While such numbers suggest a successful rollout of the ID requirement, North Carolina State Board of Elections Executive Director Karen Brinson Bell reminded lawmakers Wednesday that voters who turn out for primaries are typically more civically engaged and informed than the overall electorate that turns out for general elections in a presidential year.

"That's part of why we've reserved the advertising dollars or structured the campaign the way we have," Brinson Bell told the North Carolina General Assembly's Joint Legislative Elections Oversight Committee.

The photo ID law was enacted in 2018 but held up by litigation until last year when the conservative majority state Supreme Court reinstated it in time for the 2023 municipal elections. The law had been declared unconstitutional by a lower court for its disparate impact on Black voters.

Democratic Senator Natasha Marcus wanted to know if state elections officials had any way of tracking the number of voters who didn't even try to cast a ballot because they thought they couldn't comply with the ID requirement.

"I feel like that's a gap in our understanding of the impact of the voter ID law," she said.

Brinson Bell said that is not something her office could determine.

This year's primaries was the ID law's first major election test but overall turnout was just about 24% of the state's 7.4 million registered voters.

The state's Republican-majority legislature enacted sweeping elections law changes ahead of the primaries, including the elimination of a three-day grace period for counting absentee-by-mail ballots postmarked by Election Day.

Brinson Bell said about 28,000 voters cast mail-in ballots in the primaries—1,128 of them arrived after the new deadline, which is the close of polls at 7:30 p.m. on Election Day. Consequently, they were not counted. Of those, 445 came from registered Democrats, 412 unaffiliated voters, 268 Republicans, and three Libertarians.

"Just shy of 800 of these 1,128 ballots were received within three days of the election," Brinson Bell said.
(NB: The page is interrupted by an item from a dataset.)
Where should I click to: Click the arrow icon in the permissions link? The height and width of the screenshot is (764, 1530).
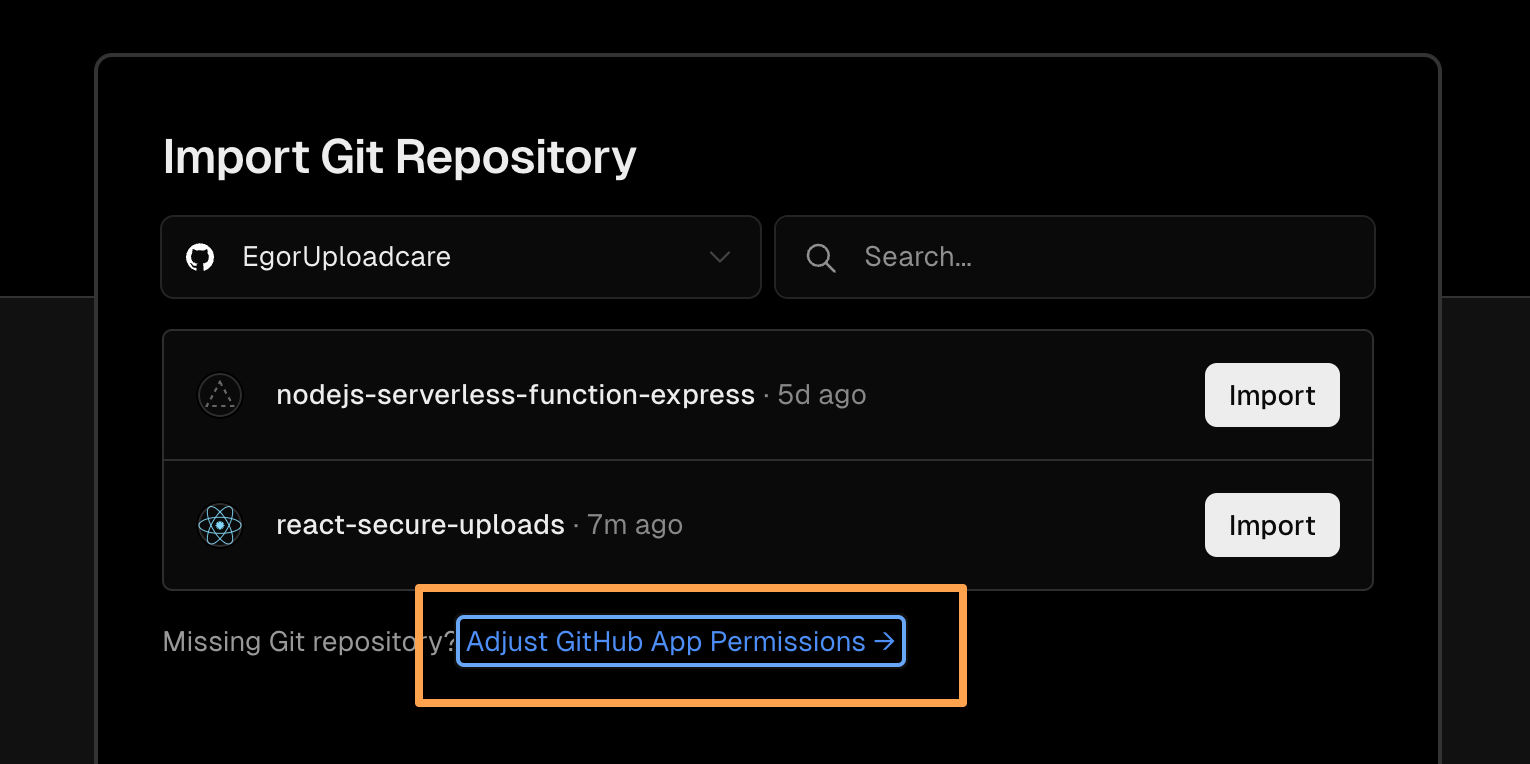click(x=884, y=641)
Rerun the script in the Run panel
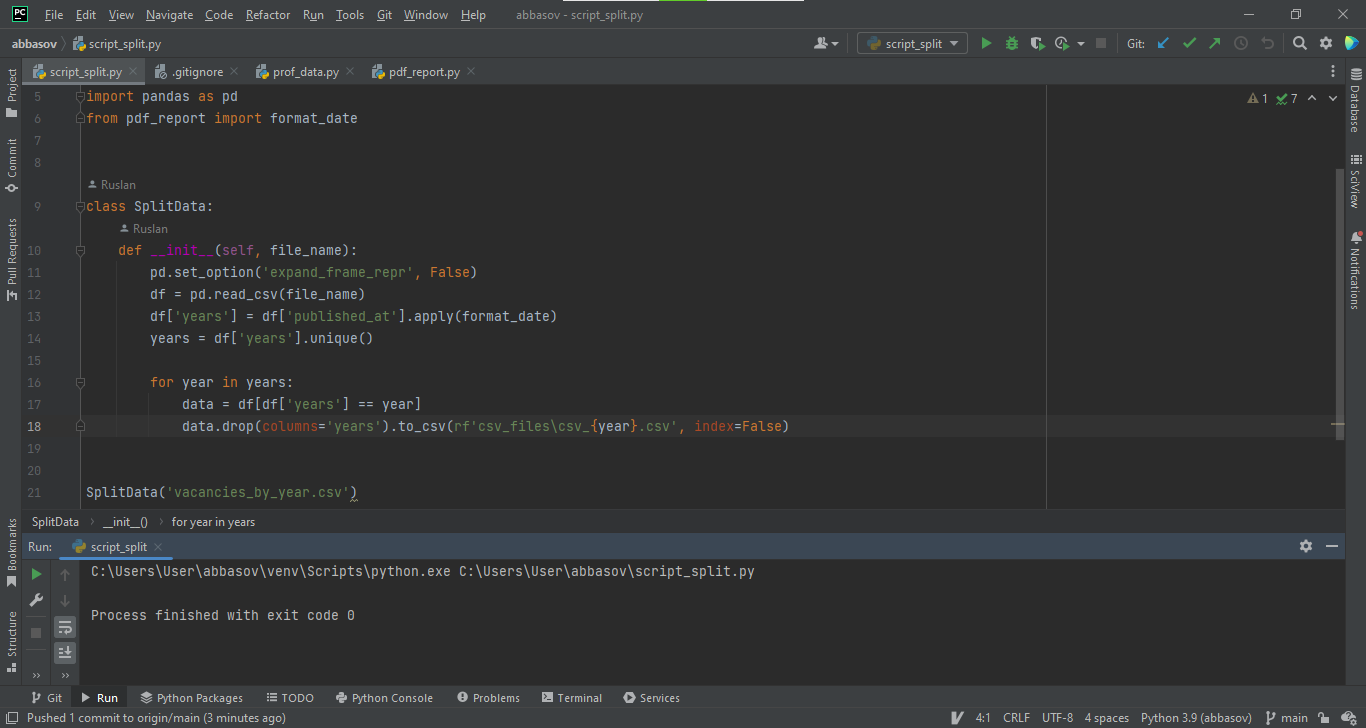Viewport: 1366px width, 728px height. pos(35,575)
Meaning, they would have been counted under the old three-day grace period.

As lawmakers prepare to start a legislative session aimed at adjusting the state's budget needs, Brinson Bell took the opportunity to alert them to what she cast as an alarming personnel trend: high turnover among county election directors.

Brinson Bell said there have been 60 changes in county election directors since 2019, some due to retirement.

"But what some of them have shared is that the fuel is just not in the fuel tank any longer," Brinson Bell said. "Election professionals have faced continued hostility, harrassment."

Brinson Bell told lawmakers understaffed county elections offices will need help from her office and she'll be seeking restored funding.

"One of our asks, even in short session, will be to return us to eight field support specialists," she informed committee members.

Republican legislators like Senator Paul Newton wanted to focus on what elections officials are doing to maintain clean voter rolls, telling Brinson Bell not to hesitate to ask for funds when it comes to bolstering election integrity.

"If we don't have integrity in our elections we don't have anything, right?" Newton asked rhetorically.

Brinson Bell reminded Newton that her office had wanted to — and been given funds to — join the Electronic Registration Information Center, ERIC, a multi-state compact through which member states share data to accurately track the movement and status of voters.

But legislative Republicans pulled the plug on joining ERIC as the organization came under partisan attack from the right, even though it was formed in 2012 by a coalition of seven red and blue states with assistance from the Pew Charitable Trusts.

Republican Representative Dennis Riddell of Alamance County told Brinson Bell he didn't share her enthusiasm for ERIC.

"I think ERIC was also mostly a private information mining excursion more than it was actual electioneering help," Riddell said.

Republicans like Georgia Republican Secretary of State Brad Raffensberger have hailed ERIC as an effective tool for maintaining accurate voter rolls.

Rusty Jacobs is WUNC's Voting and Election Integrity Reporter.